None of the terrorist masterminds captured by America and its allies appear in the transcripts. It’s possible that high-value detainees with considerable evidence against them wouldn’t have tried to challenge their status as enemies of the United States.

The only exception is Abu Zubaydah, an al-Qaida commander. A detainee mentioned to the tribunal that Zubaydah, who was wounded and captured in March 2002 in a gunbattle in Pakistan, was being held at Guantanamo Bay.

Many of those whose names do appear are accused of relatively minor or vague offenses, such as working as a driver or cook for the Taliban or receiving military training. Others were accused of fighting U.S. troops or coordinating ambushes. The detainees often denied the accusations, saying they were farmers, merchants or charity workers who in some cases were simply caught up in the Afghan war.

Nor do the transcripts fully illuminate the quality of evidence that has kept detainees behind bars at Guantanamo Bay, some for more than four years. The transcripts describe only unclassified evidence, much of it ambiguous. If a man owned a rifle, that’s considered evidence, even though many men in Afghanistan keep weapons for protection.

The transcripts mark the first time that large numbers of detainees have been officially identified, but the Pentagon hasn’t said whether these men are still in Guantanamo or were among the 267 prisoners released or transferred to date.

What is clear from the transcripts is the frustration of detainees trying to defend themselves against often hazy accusations.

Mohammed Sharif, an Afghan, was accused of guarding a Taliban camp. He denied it — and urged the military tribunal to produce the classified evidence against him. An unidentified tribunal member seemed as mystified as Sharif.

“Q: You mentioned that if we had facts or proof against you, you would understand why you were a prisoner, is that correct?

“A: Yes.

“Q: What could you have possibly done, that we might discover some of those facts?

“A: That’s my point. There are no facts … This is ridiculous. I know for a fact there is no proof.”

The lack of concrete evidence cited in the transcripts against detainees — many of whom were captured in Afghanistan in the months following the Sept. 11 terrorist attacks — might create the impression they’re being held unjustly, said John Pike, director of GlobalSecurity.org, a military policy think tank.

“I think it is going to strengthen the perception that we’ve rounded up a bunch of bystanders — that we just rounded up a bunch of Muslims to torment them,” Pike said. He pointed out that pursuing shadowy enemy combatants is completely different from nailing common criminals.

“The sort of evidence you’re going to be able to gather is not going to be courtroom quality evidence,” Pike in a telephone interview from Alexandria, Va.

But attorney Gaillard Hunt, who represents a Guantanamo Bay detainee, said he has seen heavily censored classified evidence against his client, and described it as thin.

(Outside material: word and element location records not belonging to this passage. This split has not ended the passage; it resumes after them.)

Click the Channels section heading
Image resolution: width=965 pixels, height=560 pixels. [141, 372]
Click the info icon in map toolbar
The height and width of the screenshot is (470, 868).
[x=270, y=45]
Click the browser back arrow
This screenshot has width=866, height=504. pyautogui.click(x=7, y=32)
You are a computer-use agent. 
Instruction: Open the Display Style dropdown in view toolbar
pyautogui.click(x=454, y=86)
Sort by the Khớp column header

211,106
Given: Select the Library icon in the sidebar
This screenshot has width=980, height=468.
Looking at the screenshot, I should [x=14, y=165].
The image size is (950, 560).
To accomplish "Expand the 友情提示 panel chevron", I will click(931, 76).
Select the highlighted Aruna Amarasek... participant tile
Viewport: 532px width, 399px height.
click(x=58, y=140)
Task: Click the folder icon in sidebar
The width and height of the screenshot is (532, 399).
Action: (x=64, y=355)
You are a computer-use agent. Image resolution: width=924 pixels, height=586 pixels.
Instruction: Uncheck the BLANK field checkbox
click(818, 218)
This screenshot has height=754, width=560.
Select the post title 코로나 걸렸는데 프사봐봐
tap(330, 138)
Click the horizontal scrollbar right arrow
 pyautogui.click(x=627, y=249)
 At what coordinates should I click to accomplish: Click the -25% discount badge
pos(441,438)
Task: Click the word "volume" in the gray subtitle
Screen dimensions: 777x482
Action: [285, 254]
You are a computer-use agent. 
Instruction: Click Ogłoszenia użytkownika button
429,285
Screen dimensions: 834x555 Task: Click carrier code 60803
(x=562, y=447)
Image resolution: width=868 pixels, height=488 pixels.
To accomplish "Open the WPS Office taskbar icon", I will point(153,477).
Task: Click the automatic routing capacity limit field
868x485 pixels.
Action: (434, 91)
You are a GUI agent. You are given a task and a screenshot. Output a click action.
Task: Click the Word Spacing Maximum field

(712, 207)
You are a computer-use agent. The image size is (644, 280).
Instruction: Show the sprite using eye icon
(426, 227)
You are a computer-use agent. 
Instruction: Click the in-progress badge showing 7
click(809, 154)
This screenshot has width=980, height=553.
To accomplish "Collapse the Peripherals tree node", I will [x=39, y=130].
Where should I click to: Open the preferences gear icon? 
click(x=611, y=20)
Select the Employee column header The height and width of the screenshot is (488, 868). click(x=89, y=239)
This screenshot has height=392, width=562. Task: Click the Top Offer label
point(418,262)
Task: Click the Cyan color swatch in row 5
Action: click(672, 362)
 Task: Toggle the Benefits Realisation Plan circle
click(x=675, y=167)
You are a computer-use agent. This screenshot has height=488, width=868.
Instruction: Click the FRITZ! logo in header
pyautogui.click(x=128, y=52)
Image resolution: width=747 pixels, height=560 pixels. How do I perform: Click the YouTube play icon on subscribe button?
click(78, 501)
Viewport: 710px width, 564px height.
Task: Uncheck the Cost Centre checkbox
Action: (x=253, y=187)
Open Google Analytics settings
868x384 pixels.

“It was underwhelming,” Hunt said, adding that he is barred from discussing the evidence, even with his client, Pakistani millionaire Saifullah Paracha. Paracha is accused of laundering money for al-Qaida and plotting to smuggle explosives into the United States.

Bill Goodman, of the New York-based Center for Constitutional Rights, said the transcripts contain no hint of significant classified evidence.

“You would think that if they had something more substantial, that you would see shadows of it in the transcripts,” Goodman said. “But you don’t see it.”